To highlight a few big points, Rollins’ public bashing of Punk even when The Best in the World wasn’t in WWE said quite a bit, as did his blurred-lines anger when Punk returned to the company at Survivor Series last November.

Saturday brought another rendition of the latter, with Punk officially in Rollins’ sights for the first time in a feud sense after losing his chance at the title because of the interference. Like his animated reaction at Survivor Series, it was only commentator Corey Graves getting between the two.

Meaning, this isn’t just angling toward Punk-McIntyre. Now, it’s very clear Rollins will get a shot at his nemesis, too. And one has to think it will eventually loop in that title around Priest’s waist, giving fans perhaps the best main event scene around the non-Roman Reigns or Rhodes title to date.

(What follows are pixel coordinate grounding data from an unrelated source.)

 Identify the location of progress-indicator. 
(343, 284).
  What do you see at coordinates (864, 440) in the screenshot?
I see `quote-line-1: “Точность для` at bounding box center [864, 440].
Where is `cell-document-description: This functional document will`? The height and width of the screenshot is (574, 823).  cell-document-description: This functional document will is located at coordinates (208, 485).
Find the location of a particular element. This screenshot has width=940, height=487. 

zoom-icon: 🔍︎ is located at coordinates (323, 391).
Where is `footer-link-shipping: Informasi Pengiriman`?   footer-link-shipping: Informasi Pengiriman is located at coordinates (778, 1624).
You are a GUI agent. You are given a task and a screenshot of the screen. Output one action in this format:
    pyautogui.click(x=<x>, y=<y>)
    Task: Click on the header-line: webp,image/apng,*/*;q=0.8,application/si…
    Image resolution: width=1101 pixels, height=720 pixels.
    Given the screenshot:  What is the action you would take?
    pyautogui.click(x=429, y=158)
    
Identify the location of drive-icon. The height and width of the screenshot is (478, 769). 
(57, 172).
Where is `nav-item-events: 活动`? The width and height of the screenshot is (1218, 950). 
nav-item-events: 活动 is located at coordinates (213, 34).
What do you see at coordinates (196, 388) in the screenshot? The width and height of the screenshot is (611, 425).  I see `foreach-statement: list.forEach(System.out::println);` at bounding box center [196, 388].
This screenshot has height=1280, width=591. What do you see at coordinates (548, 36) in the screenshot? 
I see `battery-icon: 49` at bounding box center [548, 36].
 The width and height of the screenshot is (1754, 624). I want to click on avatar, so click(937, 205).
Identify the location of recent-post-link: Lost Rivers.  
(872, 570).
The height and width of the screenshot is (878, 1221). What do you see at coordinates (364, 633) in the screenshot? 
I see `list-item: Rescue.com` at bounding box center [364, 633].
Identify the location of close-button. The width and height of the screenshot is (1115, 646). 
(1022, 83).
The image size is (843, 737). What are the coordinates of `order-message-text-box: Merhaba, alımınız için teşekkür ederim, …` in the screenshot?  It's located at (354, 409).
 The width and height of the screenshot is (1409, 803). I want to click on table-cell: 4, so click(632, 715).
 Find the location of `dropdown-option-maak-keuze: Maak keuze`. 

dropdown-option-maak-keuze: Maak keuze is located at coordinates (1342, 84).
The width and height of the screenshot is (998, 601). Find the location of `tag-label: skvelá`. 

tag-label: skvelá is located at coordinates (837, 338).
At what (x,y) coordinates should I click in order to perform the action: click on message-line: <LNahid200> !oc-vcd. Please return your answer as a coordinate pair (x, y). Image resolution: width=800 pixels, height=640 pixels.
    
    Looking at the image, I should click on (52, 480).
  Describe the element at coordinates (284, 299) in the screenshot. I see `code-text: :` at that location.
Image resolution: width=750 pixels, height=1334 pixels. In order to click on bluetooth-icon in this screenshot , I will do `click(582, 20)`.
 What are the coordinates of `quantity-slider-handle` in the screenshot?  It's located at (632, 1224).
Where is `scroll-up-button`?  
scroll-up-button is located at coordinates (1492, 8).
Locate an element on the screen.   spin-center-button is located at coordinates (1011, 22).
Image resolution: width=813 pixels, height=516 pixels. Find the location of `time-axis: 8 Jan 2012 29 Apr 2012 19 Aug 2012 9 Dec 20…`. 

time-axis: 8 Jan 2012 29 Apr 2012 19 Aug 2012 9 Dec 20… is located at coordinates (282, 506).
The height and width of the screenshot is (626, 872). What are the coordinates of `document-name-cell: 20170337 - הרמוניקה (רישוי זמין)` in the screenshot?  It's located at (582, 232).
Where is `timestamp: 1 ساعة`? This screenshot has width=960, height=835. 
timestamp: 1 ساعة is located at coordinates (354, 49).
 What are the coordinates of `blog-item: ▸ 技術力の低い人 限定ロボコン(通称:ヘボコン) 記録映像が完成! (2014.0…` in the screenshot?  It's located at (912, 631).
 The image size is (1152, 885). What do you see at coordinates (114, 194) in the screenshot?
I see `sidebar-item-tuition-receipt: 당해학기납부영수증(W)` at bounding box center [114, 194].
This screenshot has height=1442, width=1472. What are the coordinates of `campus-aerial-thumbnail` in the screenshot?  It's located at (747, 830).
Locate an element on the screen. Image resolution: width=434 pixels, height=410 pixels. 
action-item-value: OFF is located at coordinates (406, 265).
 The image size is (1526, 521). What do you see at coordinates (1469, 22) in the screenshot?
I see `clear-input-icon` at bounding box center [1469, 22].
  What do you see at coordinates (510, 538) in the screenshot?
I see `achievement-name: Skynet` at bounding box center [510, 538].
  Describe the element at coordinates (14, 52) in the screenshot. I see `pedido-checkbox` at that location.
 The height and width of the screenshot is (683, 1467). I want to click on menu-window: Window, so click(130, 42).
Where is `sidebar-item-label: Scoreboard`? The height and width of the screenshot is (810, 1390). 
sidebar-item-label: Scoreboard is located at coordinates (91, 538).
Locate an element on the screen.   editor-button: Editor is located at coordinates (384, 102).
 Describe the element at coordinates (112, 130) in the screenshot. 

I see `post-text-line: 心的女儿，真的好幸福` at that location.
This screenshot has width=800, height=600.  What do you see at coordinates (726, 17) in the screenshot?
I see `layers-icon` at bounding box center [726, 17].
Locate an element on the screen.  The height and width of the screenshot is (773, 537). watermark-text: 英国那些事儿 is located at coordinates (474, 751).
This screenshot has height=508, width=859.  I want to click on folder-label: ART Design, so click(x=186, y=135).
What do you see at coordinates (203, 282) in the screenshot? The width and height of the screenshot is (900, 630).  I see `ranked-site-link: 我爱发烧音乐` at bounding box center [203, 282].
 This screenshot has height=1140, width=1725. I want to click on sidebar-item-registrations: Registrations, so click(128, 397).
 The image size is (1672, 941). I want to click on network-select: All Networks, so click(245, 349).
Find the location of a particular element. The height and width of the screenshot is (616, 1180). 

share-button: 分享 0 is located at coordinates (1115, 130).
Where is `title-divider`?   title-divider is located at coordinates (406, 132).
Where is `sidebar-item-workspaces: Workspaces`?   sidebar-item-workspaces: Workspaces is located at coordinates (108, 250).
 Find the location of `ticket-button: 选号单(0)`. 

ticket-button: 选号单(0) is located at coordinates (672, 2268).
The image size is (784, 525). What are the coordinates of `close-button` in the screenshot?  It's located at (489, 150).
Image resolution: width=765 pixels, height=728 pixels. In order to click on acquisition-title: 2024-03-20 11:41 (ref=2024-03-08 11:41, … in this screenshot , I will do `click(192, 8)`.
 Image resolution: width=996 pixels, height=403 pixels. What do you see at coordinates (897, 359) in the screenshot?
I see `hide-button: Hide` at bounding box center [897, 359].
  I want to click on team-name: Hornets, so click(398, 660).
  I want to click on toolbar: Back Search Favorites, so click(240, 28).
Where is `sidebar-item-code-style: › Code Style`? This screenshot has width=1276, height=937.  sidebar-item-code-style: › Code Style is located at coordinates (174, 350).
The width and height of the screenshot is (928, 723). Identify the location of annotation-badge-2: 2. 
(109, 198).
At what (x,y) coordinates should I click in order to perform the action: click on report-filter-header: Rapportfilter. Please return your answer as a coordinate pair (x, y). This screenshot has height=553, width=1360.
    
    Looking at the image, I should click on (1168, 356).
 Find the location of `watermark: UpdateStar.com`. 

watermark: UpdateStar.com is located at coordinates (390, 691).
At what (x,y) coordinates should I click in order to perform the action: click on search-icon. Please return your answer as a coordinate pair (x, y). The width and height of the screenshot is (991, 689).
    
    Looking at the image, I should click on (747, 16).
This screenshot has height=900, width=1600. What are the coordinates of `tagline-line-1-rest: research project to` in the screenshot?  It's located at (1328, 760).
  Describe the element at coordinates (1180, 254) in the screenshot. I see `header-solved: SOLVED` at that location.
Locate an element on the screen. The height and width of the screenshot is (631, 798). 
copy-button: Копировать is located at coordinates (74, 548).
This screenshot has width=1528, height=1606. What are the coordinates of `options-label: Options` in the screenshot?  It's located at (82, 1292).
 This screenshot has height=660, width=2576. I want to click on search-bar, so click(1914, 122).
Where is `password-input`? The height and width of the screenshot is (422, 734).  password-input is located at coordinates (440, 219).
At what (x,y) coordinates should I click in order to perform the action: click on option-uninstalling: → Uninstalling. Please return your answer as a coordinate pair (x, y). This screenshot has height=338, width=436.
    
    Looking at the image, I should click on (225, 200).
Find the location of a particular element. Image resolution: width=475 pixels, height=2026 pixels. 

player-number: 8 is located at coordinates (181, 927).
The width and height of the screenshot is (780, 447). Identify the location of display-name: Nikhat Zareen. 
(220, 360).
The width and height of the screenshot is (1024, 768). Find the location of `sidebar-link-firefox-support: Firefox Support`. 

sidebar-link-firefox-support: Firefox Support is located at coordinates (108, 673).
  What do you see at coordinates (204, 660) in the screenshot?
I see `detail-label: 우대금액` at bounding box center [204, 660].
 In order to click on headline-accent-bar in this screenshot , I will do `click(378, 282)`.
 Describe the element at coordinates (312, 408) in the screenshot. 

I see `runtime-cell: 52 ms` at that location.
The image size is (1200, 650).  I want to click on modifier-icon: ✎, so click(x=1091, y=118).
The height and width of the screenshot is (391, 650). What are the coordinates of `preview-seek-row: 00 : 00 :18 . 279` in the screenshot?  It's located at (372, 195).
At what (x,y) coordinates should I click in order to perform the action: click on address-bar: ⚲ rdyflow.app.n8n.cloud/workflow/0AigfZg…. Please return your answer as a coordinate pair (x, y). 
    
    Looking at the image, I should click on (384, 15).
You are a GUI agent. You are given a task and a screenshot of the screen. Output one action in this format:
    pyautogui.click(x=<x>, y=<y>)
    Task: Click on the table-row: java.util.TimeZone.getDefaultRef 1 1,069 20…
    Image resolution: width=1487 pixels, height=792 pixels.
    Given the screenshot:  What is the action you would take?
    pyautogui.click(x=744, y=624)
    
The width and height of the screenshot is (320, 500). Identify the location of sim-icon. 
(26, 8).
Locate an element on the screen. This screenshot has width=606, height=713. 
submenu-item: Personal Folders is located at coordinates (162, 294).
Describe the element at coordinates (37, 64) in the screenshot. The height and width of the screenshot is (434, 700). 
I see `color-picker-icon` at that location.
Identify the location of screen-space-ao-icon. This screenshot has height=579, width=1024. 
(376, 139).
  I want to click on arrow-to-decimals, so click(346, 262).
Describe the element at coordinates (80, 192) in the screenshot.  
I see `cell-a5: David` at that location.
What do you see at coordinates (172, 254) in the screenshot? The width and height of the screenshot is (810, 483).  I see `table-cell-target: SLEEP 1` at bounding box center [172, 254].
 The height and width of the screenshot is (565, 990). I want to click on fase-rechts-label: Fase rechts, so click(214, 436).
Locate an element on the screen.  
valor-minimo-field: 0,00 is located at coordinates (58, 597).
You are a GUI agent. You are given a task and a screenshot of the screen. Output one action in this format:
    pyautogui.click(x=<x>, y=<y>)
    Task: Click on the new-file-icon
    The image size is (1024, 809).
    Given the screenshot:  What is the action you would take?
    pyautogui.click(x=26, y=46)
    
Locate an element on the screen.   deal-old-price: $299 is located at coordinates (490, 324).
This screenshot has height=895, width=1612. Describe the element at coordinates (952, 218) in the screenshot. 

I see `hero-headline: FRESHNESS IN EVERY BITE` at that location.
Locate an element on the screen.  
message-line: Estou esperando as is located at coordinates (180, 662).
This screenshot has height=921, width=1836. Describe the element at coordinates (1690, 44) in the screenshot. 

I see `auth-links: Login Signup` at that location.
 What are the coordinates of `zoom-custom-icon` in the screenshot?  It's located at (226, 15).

All of this isn’t meant to undersell the impact on the McIntyre angle, though. In fact, this felt unexpected because WWE had already gone to such great lengths to build up the personal feud.

We’re hardly just removed from Punk costing McIntyre a title win in front of a home Scottish crowd, so the fact that he’s now taking away his cash-in attempt is, well, borderline psychopathic in its levels of hatred (and entertaining as it gets for fans).

And just to reiterate, this has all unfolded between these two while Punk hasn’t been medically cleared. One could argue it’s the best-ever modern feud to not even feature a match. One really couldn’t blame fans for feeling like it’s the outright best story and feud going in pro wrestling as a whole right now.

This measured storytelling, on paper, could mean a bloody payoff between Punk and McIntyre that headlines SummerSlam outright. Then, Punk and Rollins blaze a personal, line-blurring path to WrestleMania 41 that might just include a championship—and a main event both guys never got this year.

Overall, Saturday night was another story beat for the crowning achievement of the Triple H era. Progressing not one, but two feuds at once while eliminating an annual problem in a jaw-dropping way is a chef’s kiss moment for those at the controls.

And it’s the fans who will keep winning courtesy of moments like these, with Punk-McIntyre and Punk-Rollins boasting all-timer potential if the character and story elements keep progressing like this.